● Work task
Search the data for the word "computer" and copy out every line that has it.

● Records to use
*** Begin section ***

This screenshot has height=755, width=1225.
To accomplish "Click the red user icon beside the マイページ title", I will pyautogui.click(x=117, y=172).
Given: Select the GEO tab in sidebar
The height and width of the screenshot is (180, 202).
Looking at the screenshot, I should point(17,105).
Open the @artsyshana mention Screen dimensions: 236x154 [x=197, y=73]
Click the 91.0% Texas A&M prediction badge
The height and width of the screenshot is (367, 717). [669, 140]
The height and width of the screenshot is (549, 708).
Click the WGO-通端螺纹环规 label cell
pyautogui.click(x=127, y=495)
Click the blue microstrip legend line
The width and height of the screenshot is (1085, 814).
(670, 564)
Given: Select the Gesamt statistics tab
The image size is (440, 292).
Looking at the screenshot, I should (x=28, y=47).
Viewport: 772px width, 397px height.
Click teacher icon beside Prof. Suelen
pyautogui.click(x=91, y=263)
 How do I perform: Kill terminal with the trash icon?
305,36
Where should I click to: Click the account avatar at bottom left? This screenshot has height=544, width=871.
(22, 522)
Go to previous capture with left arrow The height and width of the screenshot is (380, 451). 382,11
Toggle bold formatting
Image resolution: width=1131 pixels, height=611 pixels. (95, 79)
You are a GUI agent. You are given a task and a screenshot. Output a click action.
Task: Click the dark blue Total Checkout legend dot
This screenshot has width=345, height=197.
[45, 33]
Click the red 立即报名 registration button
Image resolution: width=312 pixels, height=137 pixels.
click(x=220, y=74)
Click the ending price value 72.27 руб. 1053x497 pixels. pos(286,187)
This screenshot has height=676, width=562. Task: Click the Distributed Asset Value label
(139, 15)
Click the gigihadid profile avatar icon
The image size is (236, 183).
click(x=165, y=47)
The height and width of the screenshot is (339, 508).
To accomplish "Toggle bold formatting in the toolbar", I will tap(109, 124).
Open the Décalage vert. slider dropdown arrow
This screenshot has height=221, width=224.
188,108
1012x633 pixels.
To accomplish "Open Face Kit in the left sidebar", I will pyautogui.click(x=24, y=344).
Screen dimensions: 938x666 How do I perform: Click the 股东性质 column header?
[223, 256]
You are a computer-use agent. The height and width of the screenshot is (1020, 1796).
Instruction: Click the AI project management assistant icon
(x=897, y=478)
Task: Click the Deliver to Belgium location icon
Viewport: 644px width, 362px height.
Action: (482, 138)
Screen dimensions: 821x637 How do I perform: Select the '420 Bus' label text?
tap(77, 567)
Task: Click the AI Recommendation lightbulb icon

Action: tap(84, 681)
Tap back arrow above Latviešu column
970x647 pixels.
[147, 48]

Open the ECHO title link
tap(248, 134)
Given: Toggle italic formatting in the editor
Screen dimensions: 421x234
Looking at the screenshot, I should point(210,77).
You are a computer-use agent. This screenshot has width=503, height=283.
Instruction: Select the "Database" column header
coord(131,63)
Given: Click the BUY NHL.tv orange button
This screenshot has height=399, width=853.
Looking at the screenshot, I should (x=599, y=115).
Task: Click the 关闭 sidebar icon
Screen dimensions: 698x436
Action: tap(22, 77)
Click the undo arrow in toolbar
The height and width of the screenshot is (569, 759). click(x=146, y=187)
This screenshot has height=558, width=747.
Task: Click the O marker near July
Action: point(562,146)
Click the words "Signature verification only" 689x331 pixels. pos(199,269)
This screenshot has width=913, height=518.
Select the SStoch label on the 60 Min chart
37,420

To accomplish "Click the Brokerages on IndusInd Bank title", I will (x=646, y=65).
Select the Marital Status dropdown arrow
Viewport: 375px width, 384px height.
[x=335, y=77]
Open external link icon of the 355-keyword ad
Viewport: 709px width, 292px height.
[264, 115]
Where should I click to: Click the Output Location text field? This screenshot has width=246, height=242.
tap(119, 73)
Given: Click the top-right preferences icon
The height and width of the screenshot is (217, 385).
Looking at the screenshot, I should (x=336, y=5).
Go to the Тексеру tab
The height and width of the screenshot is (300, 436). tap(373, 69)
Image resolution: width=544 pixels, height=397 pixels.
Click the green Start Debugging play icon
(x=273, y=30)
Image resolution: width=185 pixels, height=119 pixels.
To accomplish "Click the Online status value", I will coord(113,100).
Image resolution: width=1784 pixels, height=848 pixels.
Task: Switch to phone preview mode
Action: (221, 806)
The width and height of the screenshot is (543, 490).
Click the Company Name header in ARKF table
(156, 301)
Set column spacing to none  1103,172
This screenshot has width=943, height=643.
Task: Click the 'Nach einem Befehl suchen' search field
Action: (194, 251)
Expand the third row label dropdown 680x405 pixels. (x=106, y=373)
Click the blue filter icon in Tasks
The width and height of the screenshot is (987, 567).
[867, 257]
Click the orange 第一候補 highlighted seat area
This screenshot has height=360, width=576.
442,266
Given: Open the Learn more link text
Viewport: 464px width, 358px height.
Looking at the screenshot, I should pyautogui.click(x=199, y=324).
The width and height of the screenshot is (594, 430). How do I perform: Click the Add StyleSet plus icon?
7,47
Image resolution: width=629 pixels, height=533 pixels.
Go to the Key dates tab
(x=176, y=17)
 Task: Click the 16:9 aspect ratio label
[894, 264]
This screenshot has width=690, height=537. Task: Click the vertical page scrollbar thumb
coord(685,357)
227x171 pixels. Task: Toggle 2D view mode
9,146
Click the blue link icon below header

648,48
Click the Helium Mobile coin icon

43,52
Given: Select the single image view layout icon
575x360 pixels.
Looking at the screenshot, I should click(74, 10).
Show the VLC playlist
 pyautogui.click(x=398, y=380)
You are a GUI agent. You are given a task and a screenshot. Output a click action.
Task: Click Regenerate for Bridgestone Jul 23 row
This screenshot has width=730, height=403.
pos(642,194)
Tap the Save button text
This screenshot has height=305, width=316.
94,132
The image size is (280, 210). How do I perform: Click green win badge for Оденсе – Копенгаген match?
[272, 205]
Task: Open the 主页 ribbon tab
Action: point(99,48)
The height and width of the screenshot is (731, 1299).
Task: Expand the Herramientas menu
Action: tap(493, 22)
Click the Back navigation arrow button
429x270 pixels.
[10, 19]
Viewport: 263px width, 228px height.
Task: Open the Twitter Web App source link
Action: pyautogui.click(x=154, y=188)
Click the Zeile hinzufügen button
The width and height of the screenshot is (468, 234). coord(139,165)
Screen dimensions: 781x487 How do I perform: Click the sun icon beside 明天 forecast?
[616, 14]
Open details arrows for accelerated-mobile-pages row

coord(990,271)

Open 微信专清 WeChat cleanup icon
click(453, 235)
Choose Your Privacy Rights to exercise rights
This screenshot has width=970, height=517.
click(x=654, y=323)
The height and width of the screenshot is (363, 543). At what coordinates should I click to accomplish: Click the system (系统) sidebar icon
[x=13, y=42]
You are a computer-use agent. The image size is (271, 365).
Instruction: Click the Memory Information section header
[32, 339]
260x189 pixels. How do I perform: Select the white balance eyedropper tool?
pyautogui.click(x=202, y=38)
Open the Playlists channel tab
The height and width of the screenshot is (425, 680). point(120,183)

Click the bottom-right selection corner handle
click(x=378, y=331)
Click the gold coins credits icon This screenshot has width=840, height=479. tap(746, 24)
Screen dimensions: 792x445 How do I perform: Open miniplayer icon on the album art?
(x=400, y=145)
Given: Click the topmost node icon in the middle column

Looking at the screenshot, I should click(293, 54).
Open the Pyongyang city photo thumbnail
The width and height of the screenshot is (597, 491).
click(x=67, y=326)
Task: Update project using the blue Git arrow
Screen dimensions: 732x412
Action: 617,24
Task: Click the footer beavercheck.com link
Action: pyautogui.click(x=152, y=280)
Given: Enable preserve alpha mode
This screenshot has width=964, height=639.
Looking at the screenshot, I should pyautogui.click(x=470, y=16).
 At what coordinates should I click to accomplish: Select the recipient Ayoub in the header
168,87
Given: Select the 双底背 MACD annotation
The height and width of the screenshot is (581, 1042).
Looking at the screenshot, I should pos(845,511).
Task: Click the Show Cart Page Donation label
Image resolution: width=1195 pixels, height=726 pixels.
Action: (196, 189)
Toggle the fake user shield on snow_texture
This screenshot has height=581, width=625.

*** End section ***

● Result of this task
You are a computer-use agent. The height and width of the screenshot is (1020, 1796).
You are a computer-use agent. This screenshot has width=503, height=283.
You are a computer-use agent. The image size is (271, 365).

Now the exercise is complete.